(Stored records)
---------------

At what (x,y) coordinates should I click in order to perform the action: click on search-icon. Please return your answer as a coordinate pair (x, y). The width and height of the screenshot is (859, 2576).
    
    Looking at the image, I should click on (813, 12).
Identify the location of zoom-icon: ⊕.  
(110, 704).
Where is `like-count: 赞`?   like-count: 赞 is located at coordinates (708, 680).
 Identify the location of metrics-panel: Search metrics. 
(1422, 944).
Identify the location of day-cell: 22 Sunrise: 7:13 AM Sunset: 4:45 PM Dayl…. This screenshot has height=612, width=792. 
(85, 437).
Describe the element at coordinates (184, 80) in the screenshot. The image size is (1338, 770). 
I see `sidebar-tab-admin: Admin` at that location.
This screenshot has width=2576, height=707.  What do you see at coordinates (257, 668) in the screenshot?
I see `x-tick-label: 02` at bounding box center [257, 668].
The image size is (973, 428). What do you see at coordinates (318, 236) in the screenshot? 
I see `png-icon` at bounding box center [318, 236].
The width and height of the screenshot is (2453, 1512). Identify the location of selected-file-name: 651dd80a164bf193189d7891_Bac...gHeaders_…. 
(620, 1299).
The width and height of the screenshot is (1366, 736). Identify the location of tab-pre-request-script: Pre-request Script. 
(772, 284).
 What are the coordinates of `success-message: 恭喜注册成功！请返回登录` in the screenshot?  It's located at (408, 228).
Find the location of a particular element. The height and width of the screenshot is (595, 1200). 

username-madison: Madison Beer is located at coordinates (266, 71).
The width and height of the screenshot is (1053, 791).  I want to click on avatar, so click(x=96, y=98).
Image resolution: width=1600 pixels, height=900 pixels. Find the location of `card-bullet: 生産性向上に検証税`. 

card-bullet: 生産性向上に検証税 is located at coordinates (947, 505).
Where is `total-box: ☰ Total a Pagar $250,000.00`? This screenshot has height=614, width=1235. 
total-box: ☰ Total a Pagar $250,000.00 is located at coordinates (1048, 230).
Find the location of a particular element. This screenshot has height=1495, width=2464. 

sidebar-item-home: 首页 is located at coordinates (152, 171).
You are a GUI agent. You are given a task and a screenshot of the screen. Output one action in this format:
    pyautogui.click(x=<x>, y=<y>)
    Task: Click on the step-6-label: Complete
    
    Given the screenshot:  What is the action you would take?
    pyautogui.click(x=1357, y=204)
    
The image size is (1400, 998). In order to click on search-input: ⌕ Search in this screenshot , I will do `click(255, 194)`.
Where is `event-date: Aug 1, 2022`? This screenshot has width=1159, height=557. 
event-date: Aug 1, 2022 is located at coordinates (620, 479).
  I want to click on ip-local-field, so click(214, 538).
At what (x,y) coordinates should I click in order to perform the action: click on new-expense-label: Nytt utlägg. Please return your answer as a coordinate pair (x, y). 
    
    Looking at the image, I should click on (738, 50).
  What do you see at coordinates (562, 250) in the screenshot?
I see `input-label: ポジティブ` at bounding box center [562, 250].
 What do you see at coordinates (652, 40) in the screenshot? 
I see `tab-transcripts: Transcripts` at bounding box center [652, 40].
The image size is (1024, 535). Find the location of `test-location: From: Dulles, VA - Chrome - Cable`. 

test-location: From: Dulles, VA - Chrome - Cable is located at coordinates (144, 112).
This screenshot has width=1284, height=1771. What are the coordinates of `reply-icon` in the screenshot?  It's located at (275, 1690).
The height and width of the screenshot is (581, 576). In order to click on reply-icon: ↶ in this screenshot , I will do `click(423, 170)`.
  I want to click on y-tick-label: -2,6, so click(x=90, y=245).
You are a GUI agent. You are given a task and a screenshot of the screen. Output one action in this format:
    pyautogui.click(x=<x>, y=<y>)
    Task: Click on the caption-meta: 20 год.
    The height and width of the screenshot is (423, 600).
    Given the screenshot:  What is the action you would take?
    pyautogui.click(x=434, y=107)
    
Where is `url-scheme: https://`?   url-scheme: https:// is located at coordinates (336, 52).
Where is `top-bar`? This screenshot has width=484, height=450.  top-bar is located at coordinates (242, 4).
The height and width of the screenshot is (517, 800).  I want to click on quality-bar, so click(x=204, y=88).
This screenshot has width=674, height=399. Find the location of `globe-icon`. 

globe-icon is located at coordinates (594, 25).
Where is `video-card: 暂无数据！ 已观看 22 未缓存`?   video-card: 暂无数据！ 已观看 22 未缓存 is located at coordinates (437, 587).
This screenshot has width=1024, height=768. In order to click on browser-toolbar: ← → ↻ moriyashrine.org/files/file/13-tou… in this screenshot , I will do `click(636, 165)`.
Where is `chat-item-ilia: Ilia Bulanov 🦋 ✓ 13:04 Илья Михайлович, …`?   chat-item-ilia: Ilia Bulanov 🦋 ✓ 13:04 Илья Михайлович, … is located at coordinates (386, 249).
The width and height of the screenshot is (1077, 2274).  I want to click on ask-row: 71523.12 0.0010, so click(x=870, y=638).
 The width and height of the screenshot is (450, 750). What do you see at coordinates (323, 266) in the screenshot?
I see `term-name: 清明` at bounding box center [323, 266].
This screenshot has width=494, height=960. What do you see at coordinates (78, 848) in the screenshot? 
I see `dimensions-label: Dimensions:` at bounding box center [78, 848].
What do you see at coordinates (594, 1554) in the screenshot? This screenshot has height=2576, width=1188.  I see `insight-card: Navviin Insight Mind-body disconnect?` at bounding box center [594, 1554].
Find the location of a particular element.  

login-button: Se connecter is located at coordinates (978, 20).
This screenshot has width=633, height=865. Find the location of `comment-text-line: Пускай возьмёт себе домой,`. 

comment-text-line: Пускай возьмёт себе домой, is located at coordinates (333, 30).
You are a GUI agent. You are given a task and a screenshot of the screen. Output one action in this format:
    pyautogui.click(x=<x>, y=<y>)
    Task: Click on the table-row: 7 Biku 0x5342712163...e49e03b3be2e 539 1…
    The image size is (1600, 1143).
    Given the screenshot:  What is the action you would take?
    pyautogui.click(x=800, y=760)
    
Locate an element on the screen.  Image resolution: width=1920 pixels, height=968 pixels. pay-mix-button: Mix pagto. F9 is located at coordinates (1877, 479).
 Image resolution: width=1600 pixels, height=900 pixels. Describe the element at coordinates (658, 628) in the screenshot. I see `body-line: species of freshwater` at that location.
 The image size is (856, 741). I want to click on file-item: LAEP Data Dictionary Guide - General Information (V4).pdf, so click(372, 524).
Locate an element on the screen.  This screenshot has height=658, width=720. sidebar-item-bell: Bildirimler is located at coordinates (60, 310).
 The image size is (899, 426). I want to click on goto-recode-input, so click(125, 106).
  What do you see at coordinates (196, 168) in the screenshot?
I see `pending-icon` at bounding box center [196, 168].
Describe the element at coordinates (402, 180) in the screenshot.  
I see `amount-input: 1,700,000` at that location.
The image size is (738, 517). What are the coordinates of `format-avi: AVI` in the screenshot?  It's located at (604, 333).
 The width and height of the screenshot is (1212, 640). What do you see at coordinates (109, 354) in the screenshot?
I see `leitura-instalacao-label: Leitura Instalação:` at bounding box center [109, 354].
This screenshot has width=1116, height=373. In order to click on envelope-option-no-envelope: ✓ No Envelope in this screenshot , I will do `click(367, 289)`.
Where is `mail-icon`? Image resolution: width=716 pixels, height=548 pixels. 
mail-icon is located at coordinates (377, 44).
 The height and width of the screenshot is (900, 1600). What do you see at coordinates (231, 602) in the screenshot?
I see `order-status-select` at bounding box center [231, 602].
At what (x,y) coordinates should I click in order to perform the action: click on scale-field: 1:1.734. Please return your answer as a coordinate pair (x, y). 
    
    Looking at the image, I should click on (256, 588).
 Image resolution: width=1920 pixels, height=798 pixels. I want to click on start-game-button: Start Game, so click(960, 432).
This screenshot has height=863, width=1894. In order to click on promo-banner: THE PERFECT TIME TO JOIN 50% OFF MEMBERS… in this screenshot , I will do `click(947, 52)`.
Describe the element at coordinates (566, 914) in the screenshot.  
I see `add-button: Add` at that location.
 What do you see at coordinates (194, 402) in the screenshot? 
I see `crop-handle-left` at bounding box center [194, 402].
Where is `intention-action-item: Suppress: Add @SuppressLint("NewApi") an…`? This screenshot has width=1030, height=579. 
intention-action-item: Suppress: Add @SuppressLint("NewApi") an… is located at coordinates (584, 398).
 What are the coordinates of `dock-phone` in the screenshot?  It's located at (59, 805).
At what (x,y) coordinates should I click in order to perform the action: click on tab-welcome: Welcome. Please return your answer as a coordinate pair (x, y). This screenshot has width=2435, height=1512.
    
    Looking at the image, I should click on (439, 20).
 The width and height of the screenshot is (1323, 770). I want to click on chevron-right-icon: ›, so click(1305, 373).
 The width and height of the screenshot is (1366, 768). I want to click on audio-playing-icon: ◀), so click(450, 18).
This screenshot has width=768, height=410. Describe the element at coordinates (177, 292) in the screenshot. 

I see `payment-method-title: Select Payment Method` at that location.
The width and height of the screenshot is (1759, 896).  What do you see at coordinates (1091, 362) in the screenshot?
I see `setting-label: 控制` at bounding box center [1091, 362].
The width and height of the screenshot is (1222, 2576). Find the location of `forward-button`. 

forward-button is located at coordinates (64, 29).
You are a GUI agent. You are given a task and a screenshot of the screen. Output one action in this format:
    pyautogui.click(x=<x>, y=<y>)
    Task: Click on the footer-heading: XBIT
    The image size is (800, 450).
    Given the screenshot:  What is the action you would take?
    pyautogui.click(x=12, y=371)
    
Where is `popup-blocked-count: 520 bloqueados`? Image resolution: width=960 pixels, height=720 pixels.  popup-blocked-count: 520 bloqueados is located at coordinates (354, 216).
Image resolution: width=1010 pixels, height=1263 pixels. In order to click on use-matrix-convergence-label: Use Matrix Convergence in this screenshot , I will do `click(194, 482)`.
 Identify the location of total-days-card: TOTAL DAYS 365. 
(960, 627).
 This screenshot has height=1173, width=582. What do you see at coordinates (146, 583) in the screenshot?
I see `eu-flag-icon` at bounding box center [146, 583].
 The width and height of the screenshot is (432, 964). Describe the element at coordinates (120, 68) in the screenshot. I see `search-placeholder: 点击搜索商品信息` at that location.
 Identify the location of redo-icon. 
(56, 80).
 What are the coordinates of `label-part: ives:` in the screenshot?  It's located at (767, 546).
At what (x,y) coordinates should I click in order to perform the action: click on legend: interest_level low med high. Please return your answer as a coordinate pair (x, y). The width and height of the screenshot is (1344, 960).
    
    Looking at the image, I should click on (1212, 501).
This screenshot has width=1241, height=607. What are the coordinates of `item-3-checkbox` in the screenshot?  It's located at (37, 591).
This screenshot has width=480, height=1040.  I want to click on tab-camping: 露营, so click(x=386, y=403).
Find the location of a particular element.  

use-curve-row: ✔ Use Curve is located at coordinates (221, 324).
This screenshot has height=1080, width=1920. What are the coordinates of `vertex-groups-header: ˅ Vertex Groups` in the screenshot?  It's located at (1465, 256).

---------------

To do ▸ Echo the lines verbatim, running from the one containing "The image size is (738, 517)." through the one containing "The width and height of the screenshot is (1212, 640).".

Expected output ▸
The image size is (738, 517). What are the coordinates of `format-avi: AVI` in the screenshot?  It's located at (604, 333).
 The width and height of the screenshot is (1212, 640). What do you see at coordinates (109, 354) in the screenshot?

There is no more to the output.